The school has 745 students and generates “very concentrated wastewater” coming mostly from toilets and not, for example, from showers or laundry facilities, where waste would be diluted, Ms. Shaw said.
Six or seven years ago, before the Springs School was hooked up to the public water supply, Ms. Shaw said, its well was found to be contaminated with septic waste.
Septic systems, said Ms. Shaw, “don’t function with high groundwater,” which is found in the area of the school. The site is within a range where groundwater, and any effluent it might contain, takes less than two years to reach Accabonac Harbor, she said.
In a letter to the editor this week, Ira Barocas, a Springs resident, suggested that the school district use some of its accrued capital improvement money to install a state-of-the-art wastewater system.

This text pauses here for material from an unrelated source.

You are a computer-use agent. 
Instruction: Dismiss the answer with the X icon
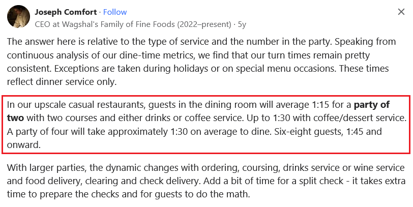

He discussed the idea with the town trustees on Tuesday and is planning to discuss it with the school board. He has also spoken with Ms. Shaw, who said there are grant programs that could ameliorate the cost.
Including a wastewater treatment facility in any school upgrade or expansion will, Mr. Barocas wrote in his letter, “do Pussy’s Pond and Accabonac Harbor a favor that will resonate through our community now and into the future.”
School district voters recently rejected the district’s proposal to spend a $2 million reserve fund to pave two ball fields and create a parking lot, and to make changes to the school driveways.
The effluent from what Mr. Barocas described as “more or less a thousand flushes a day” is clearly related to the degradation of water quality, and associated algal blooms and shellfishing closures, in both Pussy’s Pond and the harbor, he says. “When it swirls down, it’s going somewhere,” he wrote. “If it weren’t going anywhere near our water, our fisheries and recreational water bodies, let alone groundwater, that has to be better.”
Other facilities in the area, such as the Springs Library, Ashawagh Hall, and the Presbyterian church, might also be hooked into a wastewater system, Loring Bolger, who chairs the Springs Citizens Advisory Committee, has suggested.
“Given modern technology, and such a robust capital improvement program,” Mr. Barocas suggested that the school facilities committee, as it formulates a plan for the school campus, might “see the wisdom in providing those of us who pay the bills with the enduring gift of keeping the most concentrated waste stream in our community out of our surface waters. . . .”
Doing so, he said, would put the school at “the forefront of protecting our environment” and set an example for the students as future leaders.